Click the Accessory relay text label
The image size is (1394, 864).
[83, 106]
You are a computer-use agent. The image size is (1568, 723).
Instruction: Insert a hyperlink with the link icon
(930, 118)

■ Required work ■
Could you write out every entry above exactly as it appears?

■ Expected answer ■
Click the Accessory relay text label
The image size is (1394, 864).
[83, 106]
You are a computer-use agent. The image size is (1568, 723).
Instruction: Insert a hyperlink with the link icon
(930, 118)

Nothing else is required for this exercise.